HL Deb 15 March 1855 vol 137 cc540-1
LORD BROUGHAM

said, that, although he had considered it necessary a week or ten days ago to bring in a Bill on the subject of the Administration of Criminal Justice, there was so little difference between that Bill and the Bill of his noble and learned Friend (the Lord Chancellor) that it was not his intention to press his own Bill, if his noble and learned Friend's Bill should be well received in the other House. He wished to suggest to his noble and learned Friend the propriety of giving the magistrates a greater discretion in some cases, so far as related to the acceptance of bail or the liberation of prisoners on their own recognisance. A case had recently come before Mr. Baron Alderson which strongly evinced the want of some power on the part of magistrates to discharge persons on bail charged with a certain class of criminal offences. A woman committed upon a charge of manslaughter remained in prison during seven months, including the whole of the winter, and when the assizes arrived the grand jury ignored the Bill against her. If the magistrates had had a discretionary power to allow her to go out on bail, or upon her own recognisance, this frightful injustice would not have been committed. In another case, a child twelve years old had been exposed to the contamination of a gaol for three months, having been committed to prison with her father, charged with a crime of which she could not possibly have been guilty—that of causing the death of her mother by starvation.

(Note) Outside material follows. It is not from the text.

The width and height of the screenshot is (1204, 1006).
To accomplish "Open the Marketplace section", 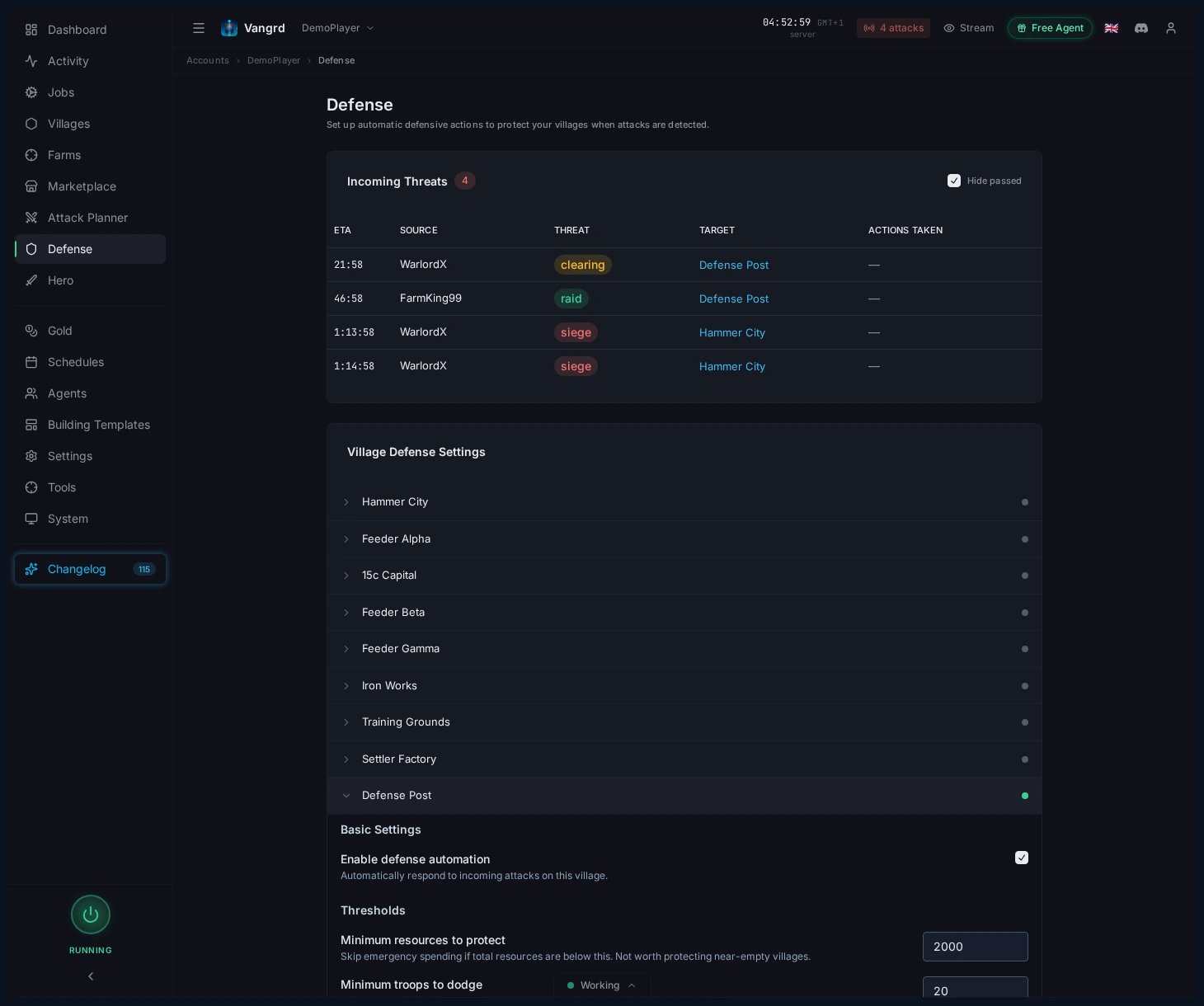I will [82, 186].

The noble and learned Lord concluded by moving for a return of persons committed for trial and out on bail at the Central Criminal Court in 1854, and Middlesex Sessions in the same year, with the result in each case, distinguishing those in which there was a conviction, those in which there was no Bill preferred, those in which there was no true Bill returned, and those in which the persons committed did not appear in discharge of their bail.

THE LORD CHANCELLOR

said, that he proposed to add two clauses to the Bill,

enabling the magistrates either to commit for trial or to take bail if, in their opinion, the circumstances should justify them in so doing, or to let parties out on their own recognisances.

Return ordered to be laid before the House.